Included with the source for this application5 is a Java application called Wav2TBIN, which can be used to convert multiple WAV files to the format required for this application. Note that WAV files often represent audio data with different number of channels, bytes per channel, and sample rate. The Wav2TBIN application handles several of the more common formats (for example: 44.1kHz, 16-bit stereo) but may not handle all possible formats.
The Audion Application
The application running on the TINI consists of 2 Java classes and a native library. The Java class that implements public static void main(String[ ]) is called HTTPAudioServer. The main function
loads the native library and starts the HTTP server.
The second Java class is called PlayPostedAudio, which is called dynamically when our web interface
generates a POST message. This class relies heavily on our native library and provides a high level interface to the audio data we have stored in our flash.

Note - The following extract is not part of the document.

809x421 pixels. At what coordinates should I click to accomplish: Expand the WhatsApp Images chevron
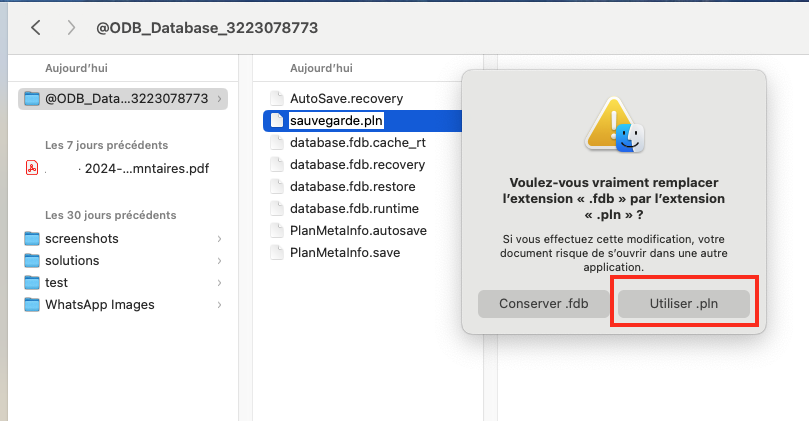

The following lines in PlayPostedAudio.java define the functions implemented in our native library:
// how many canned audio messages do we have in flash?

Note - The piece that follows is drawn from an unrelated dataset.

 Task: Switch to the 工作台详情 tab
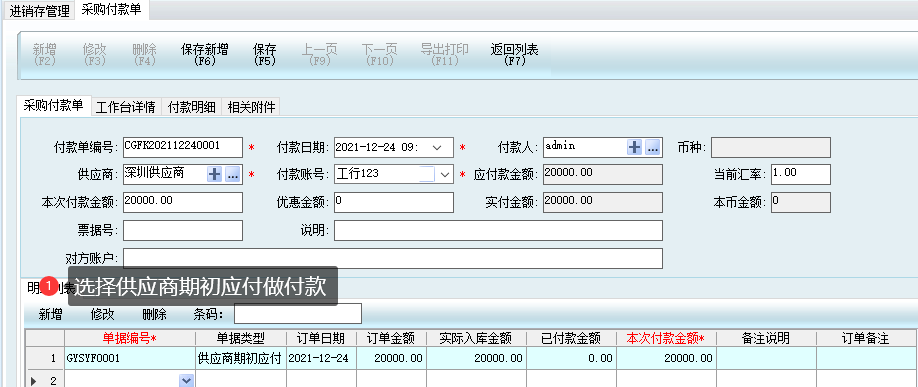[x=125, y=107]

public static native int getNumberOfAudios(int address);
// get the address of the indexed audio record
public static native int getAudioAddress(int address, int index);
// get the length of the indexed audio record
public static native int getAudioLength(int address, int index);
// start playing the audio file at 'address' for 'length' bytes
public static native int startAudio(int address, int length);
// check to see if anything is playing right now
public static native boolean isAudioPlaying();
After the PlayPostedAudio class parses the index from the POST data, it checks the validity of the index. If the requested index is invalid, it generates a web page reporting the error.
int num_files = getNumberOfAudios(AUDIO_FLASH_ADDRESS);
if (cannedindex >= num_files)
{
strBuff.append("Sorry, there are only "+num_files+ " audio files in my archive
and you have selected to play number "+cannedindex);
strBuff.append("
That wasn't very nice of you. ");
}
If the index was valid, next we check to make sure that an audio sample is not currently playing.
if (isAudioPlaying())
{
strBuff.append("Sorry, but there is currently audio playing. ");
strBuff.append("It would be rude of you to go now. Wait your turn. ");
}
Otherwise, we start playing the audio sample?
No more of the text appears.